**DIRECTIONS:**
Going line by line through the records below, count those containing the word "heading", then give only the count.

Stored entries

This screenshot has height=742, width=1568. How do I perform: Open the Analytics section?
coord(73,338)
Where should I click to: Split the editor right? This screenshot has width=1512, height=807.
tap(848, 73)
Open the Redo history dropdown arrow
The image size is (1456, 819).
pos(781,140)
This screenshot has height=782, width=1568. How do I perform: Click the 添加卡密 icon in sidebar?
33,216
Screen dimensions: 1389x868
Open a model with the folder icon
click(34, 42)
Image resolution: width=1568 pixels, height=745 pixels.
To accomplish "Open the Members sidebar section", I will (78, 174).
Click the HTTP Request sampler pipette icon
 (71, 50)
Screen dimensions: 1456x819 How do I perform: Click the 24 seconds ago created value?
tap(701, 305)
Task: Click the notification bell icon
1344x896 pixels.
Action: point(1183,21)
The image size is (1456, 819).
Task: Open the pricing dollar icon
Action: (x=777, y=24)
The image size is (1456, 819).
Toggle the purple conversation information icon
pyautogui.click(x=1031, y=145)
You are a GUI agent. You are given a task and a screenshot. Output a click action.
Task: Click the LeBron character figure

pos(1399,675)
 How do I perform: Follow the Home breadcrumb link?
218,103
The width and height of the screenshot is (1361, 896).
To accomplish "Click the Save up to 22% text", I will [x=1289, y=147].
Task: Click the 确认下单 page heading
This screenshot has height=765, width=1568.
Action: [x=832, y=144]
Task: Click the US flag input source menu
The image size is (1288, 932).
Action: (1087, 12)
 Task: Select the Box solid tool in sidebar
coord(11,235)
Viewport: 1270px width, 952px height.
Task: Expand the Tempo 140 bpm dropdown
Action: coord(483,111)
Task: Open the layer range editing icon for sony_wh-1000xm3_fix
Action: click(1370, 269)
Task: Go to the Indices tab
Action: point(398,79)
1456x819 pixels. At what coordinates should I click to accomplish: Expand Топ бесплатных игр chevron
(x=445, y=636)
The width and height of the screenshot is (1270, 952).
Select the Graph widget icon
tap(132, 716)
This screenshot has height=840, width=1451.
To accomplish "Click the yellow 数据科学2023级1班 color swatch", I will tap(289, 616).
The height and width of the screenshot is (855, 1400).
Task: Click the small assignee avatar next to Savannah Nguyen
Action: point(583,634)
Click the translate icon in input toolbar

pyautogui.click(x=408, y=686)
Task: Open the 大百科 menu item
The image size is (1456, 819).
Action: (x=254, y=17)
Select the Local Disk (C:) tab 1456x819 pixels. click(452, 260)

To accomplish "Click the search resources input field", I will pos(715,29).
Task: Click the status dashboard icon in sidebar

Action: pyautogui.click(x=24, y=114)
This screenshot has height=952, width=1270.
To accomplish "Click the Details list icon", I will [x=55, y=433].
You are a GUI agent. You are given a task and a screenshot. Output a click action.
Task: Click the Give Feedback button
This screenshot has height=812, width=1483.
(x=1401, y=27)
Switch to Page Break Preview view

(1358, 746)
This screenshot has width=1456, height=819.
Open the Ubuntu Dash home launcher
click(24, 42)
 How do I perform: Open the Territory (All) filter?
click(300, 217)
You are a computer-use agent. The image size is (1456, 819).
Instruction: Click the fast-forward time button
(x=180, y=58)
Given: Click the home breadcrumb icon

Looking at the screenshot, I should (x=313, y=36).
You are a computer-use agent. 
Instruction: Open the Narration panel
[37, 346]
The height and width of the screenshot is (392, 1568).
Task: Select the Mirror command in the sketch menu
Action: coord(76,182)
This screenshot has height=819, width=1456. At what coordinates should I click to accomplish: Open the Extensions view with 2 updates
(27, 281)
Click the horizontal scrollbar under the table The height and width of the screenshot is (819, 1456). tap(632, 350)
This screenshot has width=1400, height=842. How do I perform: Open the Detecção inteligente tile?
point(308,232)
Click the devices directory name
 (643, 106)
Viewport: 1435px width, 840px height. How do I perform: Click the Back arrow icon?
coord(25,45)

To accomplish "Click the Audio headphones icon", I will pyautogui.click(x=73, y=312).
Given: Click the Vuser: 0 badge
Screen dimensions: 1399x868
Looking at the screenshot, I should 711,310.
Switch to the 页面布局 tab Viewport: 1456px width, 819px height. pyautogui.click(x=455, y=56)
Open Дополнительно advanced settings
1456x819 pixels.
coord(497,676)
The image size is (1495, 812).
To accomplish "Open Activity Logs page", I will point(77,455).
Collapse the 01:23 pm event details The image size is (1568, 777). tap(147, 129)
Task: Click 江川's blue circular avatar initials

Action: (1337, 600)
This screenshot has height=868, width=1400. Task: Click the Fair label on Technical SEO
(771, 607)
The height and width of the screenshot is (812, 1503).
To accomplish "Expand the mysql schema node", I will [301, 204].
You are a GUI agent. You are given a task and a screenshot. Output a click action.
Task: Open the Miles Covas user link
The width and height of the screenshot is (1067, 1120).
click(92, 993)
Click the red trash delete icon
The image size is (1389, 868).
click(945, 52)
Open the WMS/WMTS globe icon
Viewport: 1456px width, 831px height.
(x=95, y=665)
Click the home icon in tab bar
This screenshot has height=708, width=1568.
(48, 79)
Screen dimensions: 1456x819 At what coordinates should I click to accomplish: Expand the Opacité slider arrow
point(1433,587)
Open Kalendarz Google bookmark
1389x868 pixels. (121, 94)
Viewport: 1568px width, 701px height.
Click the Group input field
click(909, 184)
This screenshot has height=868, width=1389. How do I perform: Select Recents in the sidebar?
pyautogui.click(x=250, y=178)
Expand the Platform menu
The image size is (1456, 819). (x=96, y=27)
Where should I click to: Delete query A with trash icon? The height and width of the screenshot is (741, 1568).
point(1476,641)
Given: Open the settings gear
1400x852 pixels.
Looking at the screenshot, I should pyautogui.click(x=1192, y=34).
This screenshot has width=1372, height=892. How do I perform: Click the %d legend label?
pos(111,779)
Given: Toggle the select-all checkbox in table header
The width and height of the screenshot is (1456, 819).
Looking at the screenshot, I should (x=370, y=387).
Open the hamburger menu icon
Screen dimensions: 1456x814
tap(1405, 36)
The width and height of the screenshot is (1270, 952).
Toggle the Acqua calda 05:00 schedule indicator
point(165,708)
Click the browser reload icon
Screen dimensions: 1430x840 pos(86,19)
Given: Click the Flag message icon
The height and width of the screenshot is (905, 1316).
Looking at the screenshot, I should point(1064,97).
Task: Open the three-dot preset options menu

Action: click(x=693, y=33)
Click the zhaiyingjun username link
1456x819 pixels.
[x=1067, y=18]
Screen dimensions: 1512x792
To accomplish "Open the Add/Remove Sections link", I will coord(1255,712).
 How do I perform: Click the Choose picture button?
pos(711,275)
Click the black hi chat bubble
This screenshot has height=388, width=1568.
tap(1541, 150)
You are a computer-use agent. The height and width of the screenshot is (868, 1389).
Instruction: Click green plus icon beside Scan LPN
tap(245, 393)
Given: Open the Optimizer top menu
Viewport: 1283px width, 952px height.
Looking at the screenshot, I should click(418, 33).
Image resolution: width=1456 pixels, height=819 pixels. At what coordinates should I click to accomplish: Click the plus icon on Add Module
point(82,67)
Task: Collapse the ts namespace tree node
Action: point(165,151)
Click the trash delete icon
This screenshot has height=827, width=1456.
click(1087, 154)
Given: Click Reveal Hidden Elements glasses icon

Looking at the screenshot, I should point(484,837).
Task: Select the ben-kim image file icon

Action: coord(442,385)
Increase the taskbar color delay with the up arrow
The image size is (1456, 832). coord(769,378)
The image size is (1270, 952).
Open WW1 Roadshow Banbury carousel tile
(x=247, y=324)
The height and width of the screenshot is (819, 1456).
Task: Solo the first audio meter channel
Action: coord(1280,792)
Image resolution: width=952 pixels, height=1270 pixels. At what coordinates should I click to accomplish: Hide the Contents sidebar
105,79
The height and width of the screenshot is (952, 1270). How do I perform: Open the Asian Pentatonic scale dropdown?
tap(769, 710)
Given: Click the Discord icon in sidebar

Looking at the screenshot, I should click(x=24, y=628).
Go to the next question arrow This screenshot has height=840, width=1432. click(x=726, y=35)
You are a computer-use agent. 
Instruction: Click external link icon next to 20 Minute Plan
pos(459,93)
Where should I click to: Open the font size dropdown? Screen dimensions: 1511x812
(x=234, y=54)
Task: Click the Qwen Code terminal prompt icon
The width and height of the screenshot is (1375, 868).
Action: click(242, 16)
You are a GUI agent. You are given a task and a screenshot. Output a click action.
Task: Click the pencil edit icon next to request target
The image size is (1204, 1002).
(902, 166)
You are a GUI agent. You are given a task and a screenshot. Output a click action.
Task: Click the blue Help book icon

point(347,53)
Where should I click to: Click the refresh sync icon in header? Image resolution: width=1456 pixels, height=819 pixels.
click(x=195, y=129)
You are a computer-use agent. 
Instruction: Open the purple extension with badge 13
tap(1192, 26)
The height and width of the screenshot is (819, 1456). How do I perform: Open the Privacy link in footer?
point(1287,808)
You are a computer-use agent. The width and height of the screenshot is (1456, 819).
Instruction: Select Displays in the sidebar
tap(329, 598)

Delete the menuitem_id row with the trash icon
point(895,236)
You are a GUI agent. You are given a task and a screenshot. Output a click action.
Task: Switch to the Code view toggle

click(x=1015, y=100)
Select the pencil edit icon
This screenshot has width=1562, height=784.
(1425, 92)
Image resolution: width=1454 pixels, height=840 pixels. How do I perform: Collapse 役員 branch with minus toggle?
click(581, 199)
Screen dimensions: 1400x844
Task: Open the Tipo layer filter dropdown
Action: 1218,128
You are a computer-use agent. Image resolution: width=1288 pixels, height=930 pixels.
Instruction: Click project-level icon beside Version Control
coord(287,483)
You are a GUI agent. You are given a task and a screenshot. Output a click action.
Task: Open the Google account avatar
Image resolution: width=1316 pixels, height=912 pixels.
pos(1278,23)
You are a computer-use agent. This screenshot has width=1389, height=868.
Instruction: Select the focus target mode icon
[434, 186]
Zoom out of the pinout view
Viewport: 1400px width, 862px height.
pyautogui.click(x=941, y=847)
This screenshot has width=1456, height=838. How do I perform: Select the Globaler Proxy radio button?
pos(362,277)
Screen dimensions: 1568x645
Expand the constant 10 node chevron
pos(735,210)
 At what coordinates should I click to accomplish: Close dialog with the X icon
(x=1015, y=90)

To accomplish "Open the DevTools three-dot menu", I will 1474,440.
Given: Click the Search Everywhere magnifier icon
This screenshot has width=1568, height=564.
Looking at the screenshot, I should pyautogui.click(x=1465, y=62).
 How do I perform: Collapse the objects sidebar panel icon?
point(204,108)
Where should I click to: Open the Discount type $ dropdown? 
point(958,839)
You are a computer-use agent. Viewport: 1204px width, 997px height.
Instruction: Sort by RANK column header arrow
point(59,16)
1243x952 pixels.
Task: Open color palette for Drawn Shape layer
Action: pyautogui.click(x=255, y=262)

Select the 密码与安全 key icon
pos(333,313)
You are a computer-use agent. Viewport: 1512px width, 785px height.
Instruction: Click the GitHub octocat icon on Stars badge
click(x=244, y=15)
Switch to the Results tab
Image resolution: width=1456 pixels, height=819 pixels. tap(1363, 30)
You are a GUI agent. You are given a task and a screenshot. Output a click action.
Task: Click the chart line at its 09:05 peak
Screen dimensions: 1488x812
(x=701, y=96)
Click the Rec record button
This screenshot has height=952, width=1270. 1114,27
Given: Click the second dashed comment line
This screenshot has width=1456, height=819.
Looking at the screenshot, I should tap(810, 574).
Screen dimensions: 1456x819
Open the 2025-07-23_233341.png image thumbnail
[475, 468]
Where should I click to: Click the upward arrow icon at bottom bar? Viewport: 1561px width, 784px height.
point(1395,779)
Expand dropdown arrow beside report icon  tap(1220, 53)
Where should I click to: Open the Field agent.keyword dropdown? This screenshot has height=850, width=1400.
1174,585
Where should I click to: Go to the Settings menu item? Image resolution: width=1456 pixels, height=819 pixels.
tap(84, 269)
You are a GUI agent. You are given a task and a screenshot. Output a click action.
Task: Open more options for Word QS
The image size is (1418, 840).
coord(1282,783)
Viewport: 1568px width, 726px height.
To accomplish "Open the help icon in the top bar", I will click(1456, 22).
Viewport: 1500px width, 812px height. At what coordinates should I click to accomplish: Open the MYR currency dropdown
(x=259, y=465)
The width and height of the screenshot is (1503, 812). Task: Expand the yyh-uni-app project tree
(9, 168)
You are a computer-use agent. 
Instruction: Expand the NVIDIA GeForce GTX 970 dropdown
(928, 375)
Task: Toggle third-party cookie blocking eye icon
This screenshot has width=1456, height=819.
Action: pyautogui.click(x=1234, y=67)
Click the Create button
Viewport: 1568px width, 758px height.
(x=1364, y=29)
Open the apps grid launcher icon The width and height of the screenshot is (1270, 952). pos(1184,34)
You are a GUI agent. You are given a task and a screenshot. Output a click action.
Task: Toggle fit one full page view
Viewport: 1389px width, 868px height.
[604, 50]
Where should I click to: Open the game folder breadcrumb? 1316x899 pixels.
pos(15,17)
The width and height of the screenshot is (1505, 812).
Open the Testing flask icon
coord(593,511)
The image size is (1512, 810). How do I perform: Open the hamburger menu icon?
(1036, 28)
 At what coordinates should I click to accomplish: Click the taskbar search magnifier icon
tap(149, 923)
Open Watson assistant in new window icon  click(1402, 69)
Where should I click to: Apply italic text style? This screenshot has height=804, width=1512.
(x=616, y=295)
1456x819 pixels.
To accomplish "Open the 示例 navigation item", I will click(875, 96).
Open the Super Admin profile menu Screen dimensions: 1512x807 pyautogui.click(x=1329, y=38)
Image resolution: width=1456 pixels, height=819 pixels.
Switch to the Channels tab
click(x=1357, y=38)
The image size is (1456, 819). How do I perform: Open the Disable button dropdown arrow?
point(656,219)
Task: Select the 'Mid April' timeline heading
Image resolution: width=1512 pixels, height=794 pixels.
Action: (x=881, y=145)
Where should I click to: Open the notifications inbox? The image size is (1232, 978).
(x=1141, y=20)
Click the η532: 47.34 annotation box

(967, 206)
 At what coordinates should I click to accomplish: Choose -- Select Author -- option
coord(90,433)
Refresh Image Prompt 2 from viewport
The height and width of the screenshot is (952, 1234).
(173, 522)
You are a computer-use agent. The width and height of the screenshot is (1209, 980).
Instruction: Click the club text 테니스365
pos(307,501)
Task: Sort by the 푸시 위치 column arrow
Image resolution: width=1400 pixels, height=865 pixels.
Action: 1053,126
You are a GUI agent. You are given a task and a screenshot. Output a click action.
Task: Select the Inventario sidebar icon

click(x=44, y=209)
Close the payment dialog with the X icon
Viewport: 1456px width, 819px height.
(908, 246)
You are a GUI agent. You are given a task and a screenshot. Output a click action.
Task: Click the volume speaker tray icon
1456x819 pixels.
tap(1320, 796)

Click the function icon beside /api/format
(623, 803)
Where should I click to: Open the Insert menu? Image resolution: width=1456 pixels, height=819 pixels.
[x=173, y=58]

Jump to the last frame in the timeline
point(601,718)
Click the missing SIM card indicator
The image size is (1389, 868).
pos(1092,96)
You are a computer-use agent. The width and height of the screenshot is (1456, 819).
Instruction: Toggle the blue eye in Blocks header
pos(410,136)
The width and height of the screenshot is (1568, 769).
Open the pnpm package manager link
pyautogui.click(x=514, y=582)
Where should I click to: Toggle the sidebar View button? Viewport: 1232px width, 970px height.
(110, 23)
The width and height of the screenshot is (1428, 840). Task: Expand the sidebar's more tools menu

**REPLY TO THE EXERCISE:**
2